Generative AI helps blind users communicate safely and independently
More Than Just Access: Generative AI as Communication Intermediary for Blind and Low-Vision Users
Human-Computer InteractionArtificial IntelligenceEmerging Technologies
Summary
Blind and low-vision people often rely on others to read or describe things for them. This paper looks at how AI tools like ChatGPT and Seeing AI can act as helpers by turning visual information into words and by answering questions. The authors interviewed 19 blind or low-vision people to see how well these AI tools work as helpers and where they fall short. They also discuss what risks and benefits come from depending on AI instead of people. Finally, the paper suggests how to design AI that honestly shares uncertainty, keeps information safe, and supports users’ independence.
What this means in practice
- •For assistive technology developers: Design AI tools that communicate uncertainty clearly and protect privacy to better assist blind users in interpreting visual content independently.
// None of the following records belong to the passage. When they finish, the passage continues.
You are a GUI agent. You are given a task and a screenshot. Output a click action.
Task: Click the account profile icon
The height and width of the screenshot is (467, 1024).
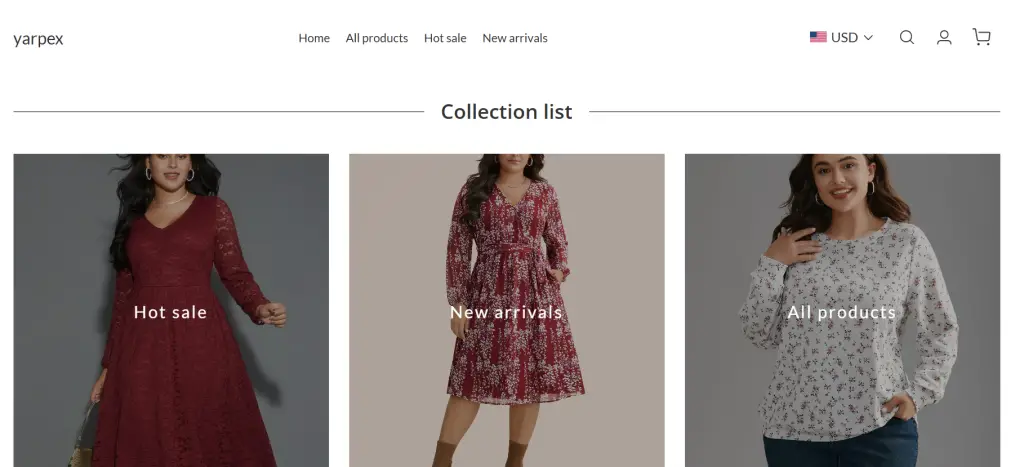(x=944, y=38)
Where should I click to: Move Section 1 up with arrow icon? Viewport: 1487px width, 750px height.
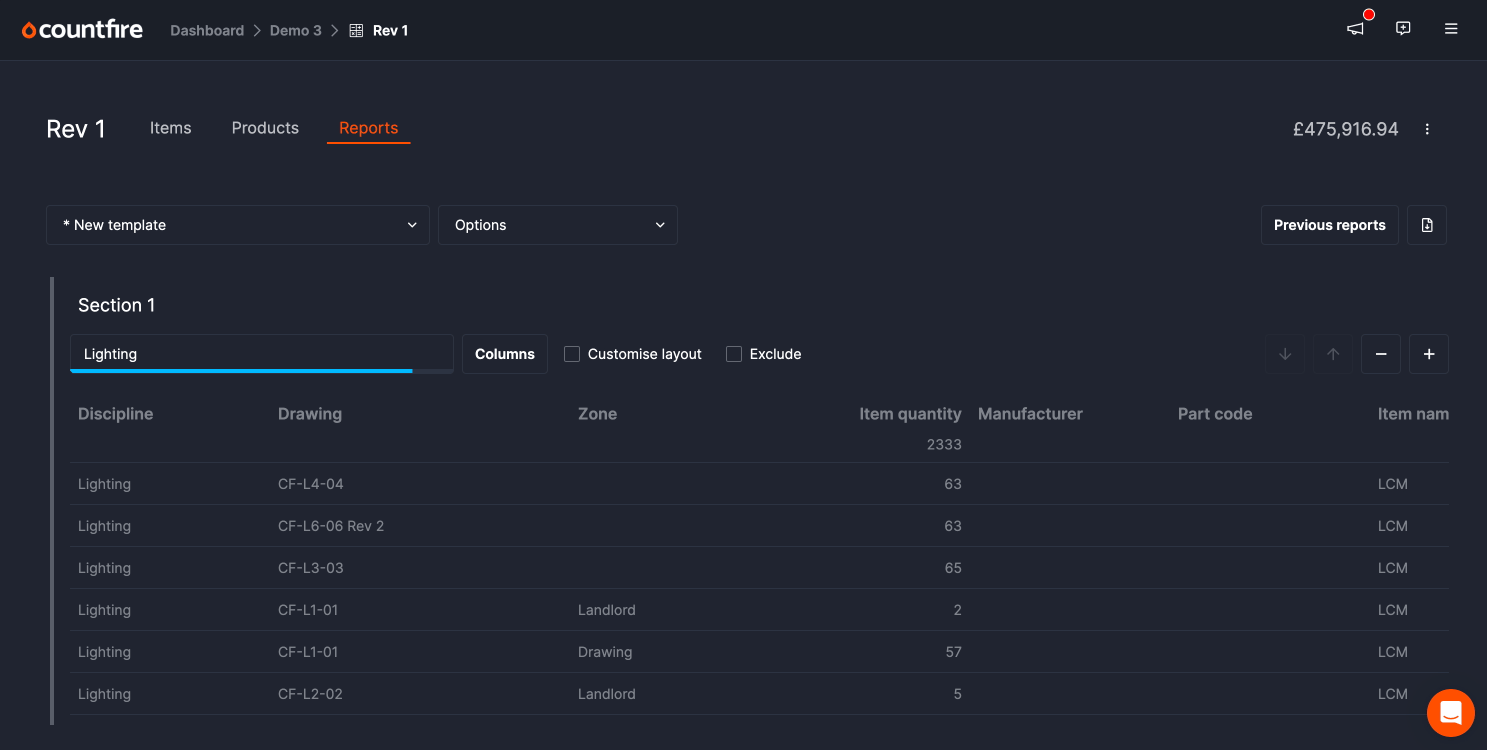click(1333, 354)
- •For customer support teams: Use AI to provide accessible descriptions and reading assistance for visually impaired customers to reduce dependence on human intermediaries.
Authors
Protik Dey, Mohd Saifuzzaman, Taslima Akter
Abstract
Generative AI (GenAI) tools are increasingly woven into how blind and low-vision (BLV) people communicate, not only with digital information, but with the physical world and with other people. Tools such as ChatGPT, Google Gemini, Be My AI, and Seeing AI translate visual and textual content into accessible form, and are beginning to substitute for interpersonal requests for help, such as asking a family member to read a label or describe a scene. Drawing on semi-structured interviews with 19 BLV participants, we examine GenAI as a communication intermediary and how it succeeds and fails as an alternative for reading, describing, and even asking another person for help. We also investigated what BLV users gain and risk when these tools take over that role. We conclude with design and policy implications for GenAI systems that communicate uncertainty honestly, protect information, and support BLV users' independence rather than substitute for it unsafely.